After the storm of emotions, and lack there of, in February I was looking forward to being able to breathe in March. It started to warm up outside and I was getting back into my pre-depressed routine. I was running in the mornings, writing in the afternoons, and practicing self-care in the evenings. Work was humming along at a manageable pace and I finally felt like I was outside of the barrage of bullshit that seemed have been raining down on me all year.
My wife was still not taking any meaningful steps towards reconciling our relationship and I was starting to come to my own conclusions about the whole thing. After all, it had been ten months since I called the separation and we were in the exact same place as we were that day in May. I started getting out of the house more and exploring the city. The driver and I were moving from casually dating to seeing each other pretty regularly. I was doing things with the intent to break myself out of the cycle of crying, drinking, working, and repeating, that I had been stuck in for weeks.

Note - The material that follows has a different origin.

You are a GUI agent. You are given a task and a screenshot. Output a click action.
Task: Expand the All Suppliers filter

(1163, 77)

I was just getting settled into this new way of being when the government told us all we had to sit our collective asses down somewhere and shelter in place. There was another big bad monster, other than good ole Donnie Trump -lestiltskin, on the scene and its name was Coronavirus. Fuck!
The world changed. The literal shit had hit the fan and the worst part about it, there was no tissue ANYWHERE to clean it up. The U.S was in a state of panic. Conspiracy theories of Marshall Law being enacted, confusion on what exactly a quarantine would look like, food and supply shortages, all lead the entire country, including myself, to near hysteria. For those of us who battle depression and anxiety, this is the moment we had all been planning for.
Finally a socially acceptable reason to lock ourselves away from the big bad outside world and revel in our fortresses of solitude. Only one problem with that though. We got bored in the house and sat in the house bored. So what did we do? We turned to Tiktok! Not me. That was y’all.